begin SOURCE MATERIAL

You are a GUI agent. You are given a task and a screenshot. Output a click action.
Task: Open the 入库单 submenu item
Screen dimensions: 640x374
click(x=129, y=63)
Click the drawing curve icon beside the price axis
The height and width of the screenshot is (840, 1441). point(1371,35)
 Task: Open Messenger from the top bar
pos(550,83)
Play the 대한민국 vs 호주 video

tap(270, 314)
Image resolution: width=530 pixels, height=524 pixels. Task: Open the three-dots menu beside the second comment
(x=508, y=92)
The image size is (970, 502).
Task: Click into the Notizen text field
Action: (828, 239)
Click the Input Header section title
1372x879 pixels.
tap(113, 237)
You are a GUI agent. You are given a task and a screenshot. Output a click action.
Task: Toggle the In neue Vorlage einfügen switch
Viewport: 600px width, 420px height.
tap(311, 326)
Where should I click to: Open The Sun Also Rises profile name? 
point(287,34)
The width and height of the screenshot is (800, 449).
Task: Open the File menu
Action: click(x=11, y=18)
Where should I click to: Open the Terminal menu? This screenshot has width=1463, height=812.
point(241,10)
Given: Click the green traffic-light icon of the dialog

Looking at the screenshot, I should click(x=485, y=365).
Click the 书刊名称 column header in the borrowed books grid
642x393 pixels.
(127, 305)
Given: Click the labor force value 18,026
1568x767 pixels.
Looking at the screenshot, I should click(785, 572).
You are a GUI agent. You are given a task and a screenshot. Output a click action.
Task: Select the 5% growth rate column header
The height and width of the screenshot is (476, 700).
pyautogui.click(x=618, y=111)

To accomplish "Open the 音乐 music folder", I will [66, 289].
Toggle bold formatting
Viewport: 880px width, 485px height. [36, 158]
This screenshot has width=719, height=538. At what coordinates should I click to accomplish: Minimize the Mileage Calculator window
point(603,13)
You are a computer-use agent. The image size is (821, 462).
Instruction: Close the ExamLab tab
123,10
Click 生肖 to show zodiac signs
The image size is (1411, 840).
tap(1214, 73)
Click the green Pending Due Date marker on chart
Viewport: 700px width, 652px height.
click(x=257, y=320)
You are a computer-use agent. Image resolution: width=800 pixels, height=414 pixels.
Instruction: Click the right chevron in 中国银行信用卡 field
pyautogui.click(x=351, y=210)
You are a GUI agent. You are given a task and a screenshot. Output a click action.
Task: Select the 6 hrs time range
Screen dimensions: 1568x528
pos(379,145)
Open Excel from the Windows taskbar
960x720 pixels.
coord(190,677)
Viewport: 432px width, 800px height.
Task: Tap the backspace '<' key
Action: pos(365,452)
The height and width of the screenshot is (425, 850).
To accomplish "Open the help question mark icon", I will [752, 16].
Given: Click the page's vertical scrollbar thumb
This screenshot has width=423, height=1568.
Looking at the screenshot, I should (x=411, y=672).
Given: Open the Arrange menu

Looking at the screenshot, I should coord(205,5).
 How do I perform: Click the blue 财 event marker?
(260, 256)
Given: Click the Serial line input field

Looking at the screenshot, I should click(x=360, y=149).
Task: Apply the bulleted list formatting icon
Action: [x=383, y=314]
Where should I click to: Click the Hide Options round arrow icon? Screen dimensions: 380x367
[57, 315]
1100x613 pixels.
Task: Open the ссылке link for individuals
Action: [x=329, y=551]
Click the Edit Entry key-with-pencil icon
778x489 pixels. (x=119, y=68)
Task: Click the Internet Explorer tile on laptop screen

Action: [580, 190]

end SOURCE MATERIAL

> EXERCISE DIRECTIONS
Rewrite all the rows above with "GUI agent" changed to "interface agent" everywhere it occurs, keeping everything else the same.

> ANSWER TO THIS TASK
You are a interface agent. You are given a task and a screenshot. Output a click action.
Task: Open the 入库单 submenu item
Screen dimensions: 640x374
click(x=129, y=63)
Click the drawing curve icon beside the price axis
The height and width of the screenshot is (840, 1441). point(1371,35)
 Task: Open Messenger from the top bar
pos(550,83)
Play the 대한민국 vs 호주 video

tap(270, 314)
Image resolution: width=530 pixels, height=524 pixels. Task: Open the three-dots menu beside the second comment
(x=508, y=92)
The image size is (970, 502).
Task: Click into the Notizen text field
Action: (828, 239)
Click the Input Header section title
1372x879 pixels.
tap(113, 237)
You are a interface agent. You are given a task and a screenshot. Output a click action.
Task: Toggle the In neue Vorlage einfügen switch
Viewport: 600px width, 420px height.
tap(311, 326)
Where should I click to: Open The Sun Also Rises profile name? 
point(287,34)
The width and height of the screenshot is (800, 449).
Task: Open the File menu
Action: click(x=11, y=18)
Where should I click to: Open the Terminal menu? This screenshot has width=1463, height=812.
point(241,10)
Given: Click the green traffic-light icon of the dialog

Looking at the screenshot, I should click(x=485, y=365).
Click the 书刊名称 column header in the borrowed books grid
642x393 pixels.
(127, 305)
Given: Click the labor force value 18,026
1568x767 pixels.
Looking at the screenshot, I should click(785, 572).
You are a interface agent. You are given a task and a screenshot. Output a click action.
Task: Select the 5% growth rate column header
The height and width of the screenshot is (476, 700).
pyautogui.click(x=618, y=111)

To accomplish "Open the 音乐 music folder", I will [66, 289].
Toggle bold formatting
Viewport: 880px width, 485px height. [36, 158]
This screenshot has width=719, height=538. At what coordinates should I click to accomplish: Minimize the Mileage Calculator window
point(603,13)
You are a computer-use agent. The image size is (821, 462).
Instruction: Close the ExamLab tab
123,10
Click 生肖 to show zodiac signs
The image size is (1411, 840).
tap(1214, 73)
Click the green Pending Due Date marker on chart
Viewport: 700px width, 652px height.
click(x=257, y=320)
You are a computer-use agent. Image resolution: width=800 pixels, height=414 pixels.
Instruction: Click the right chevron in 中国银行信用卡 field
pyautogui.click(x=351, y=210)
You are a interface agent. You are given a task and a screenshot. Output a click action.
Task: Select the 6 hrs time range
Screen dimensions: 1568x528
pos(379,145)
Open Excel from the Windows taskbar
960x720 pixels.
coord(190,677)
Viewport: 432px width, 800px height.
Task: Tap the backspace '<' key
Action: pos(365,452)
The height and width of the screenshot is (425, 850).
To accomplish "Open the help question mark icon", I will [752, 16].
Given: Click the page's vertical scrollbar thumb
This screenshot has width=423, height=1568.
Looking at the screenshot, I should (x=411, y=672).
Given: Open the Arrange menu

Looking at the screenshot, I should coord(205,5).
 How do I perform: Click the blue 财 event marker?
(260, 256)
Given: Click the Serial line input field

Looking at the screenshot, I should click(x=360, y=149).
Task: Apply the bulleted list formatting icon
Action: [x=383, y=314]
Where should I click to: Click the Hide Options round arrow icon? Screen dimensions: 380x367
[57, 315]
1100x613 pixels.
Task: Open the ссылке link for individuals
Action: [x=329, y=551]
Click the Edit Entry key-with-pencil icon
778x489 pixels. (x=119, y=68)
Task: Click the Internet Explorer tile on laptop screen

Action: [580, 190]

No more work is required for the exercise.